5 Cut und Not, Backtracking
On a sunny afternoon Adam, Bob, Carlo and Daniel play some tennis matches. The results are recorded as Prolog facts:
beats( adam, bob). beats( adam, carlo). beats( bob, daniel). beats( carlo, daniel).
The players agree to be classified in 3 categories:
category( S, 1) /* S won all matches */ category( S, 2) /* S won some matches and lost some matches */ category( S, 3) /* S lost all matches */
Implement the predicate category( Player, Category) in two ways: once using only cut, and once using only not. Test your implementations using the queries:
- What is the category of Adam?
- Which players belong to the category 2?
- Does Adam belong to the category 1? Does he belong to the category 2? Does he belong to the (nonexisting) category 4?
- What is the category of (non-playing) Thomas?
- Who played and in which category?
Note: Both implementations cannot answer all queries correctly.
The three friends Bill, Daniel und Michael live in different cities and have different jobs. Each year they meet in Zurich, where one of them lives, and take part in the Silvester run. This time Michael was faster than his friend from Bern and Daniel was faster than the officer.

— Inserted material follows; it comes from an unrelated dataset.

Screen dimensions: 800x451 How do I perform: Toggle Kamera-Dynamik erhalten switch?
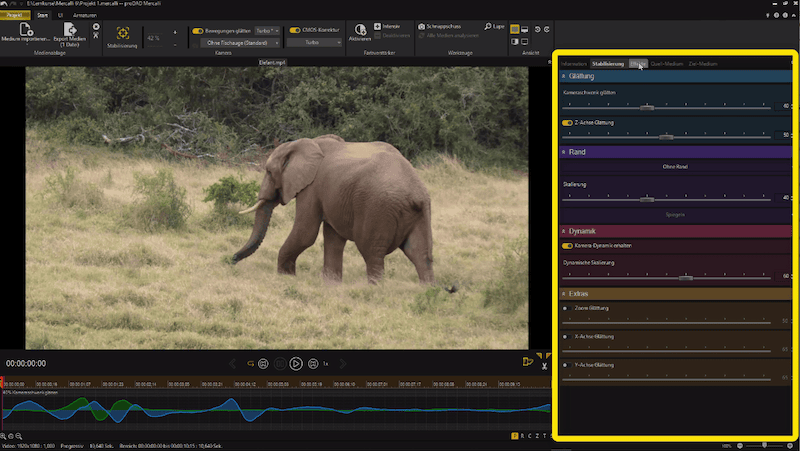567,245
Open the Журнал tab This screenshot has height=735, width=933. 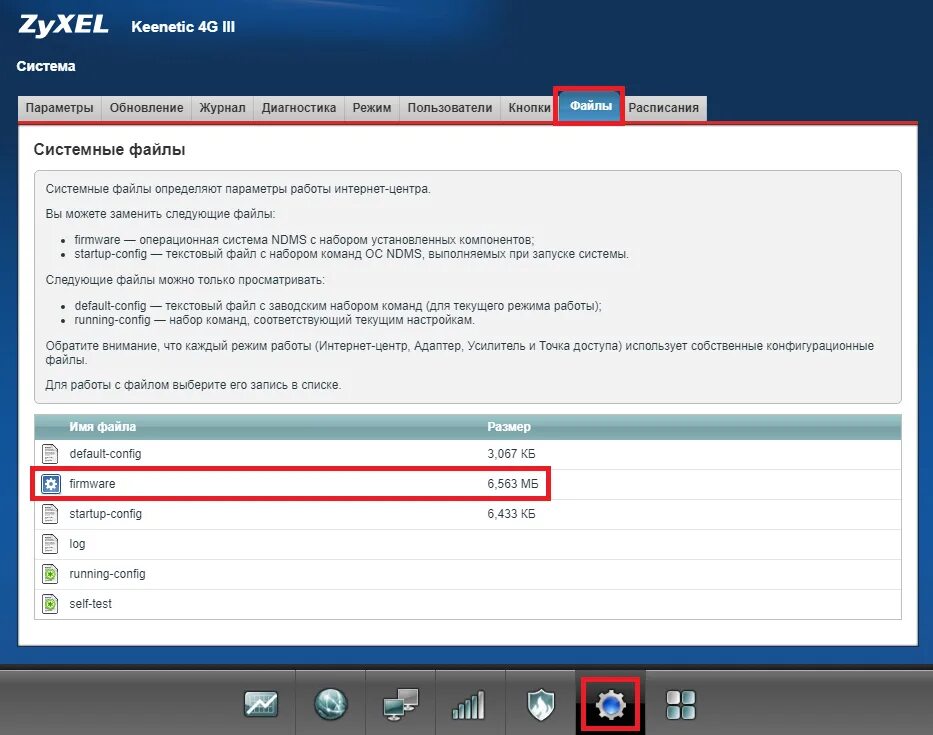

The fastest was the sport teacher as always. Daniel lives in Basel, and Michael is a doctor.
Who is who ?
N queens should be positioned on a NxN chessboard so that none of them can hit any other in one move. In chess, a queen can move as far as she pleases, horizontally, vertically, or diagonally.
The most straigtforward (but inefficient) solution is the "Generate and Test" method, that can be implemented in Prolog in general as follows:
solve( Problem, Solution) :- generate( Problem, Solution), test( Solution).
In the case of the N queens this would be:
solve( N, Position) :- generate( N, Position), test( Position).
The predicate generate generates by backtracking all possible positions of the queens and the predicate test tests whether these positions are admissible.
A position can be represented e.g. as [p(1,D1), p(2,D2), ..., p(N,DN)]. The structure p(1,D1) means that a queen is in the column 1 and in the row D1, etc. The possible values for D1, D2, ..., DN correspond to the permutations of the numbers 1, 2, ...N.
The problem can be solved more efficiently by placing the queens in the columns step by step and immediately testing whether the placement is admissible. If the placement is not admissible, the backtracking in the columns is performed to get an admissible placement and only afterwards a new column is tried. Try to implement this method.
A partial solution with admissible queens in the columns 1, 2, …, k is represented by two lists: a list B with occupied rows and a list F with free rows.
Example: N = 5, k = 3, B = [1, 3, 5], F = [2, 4].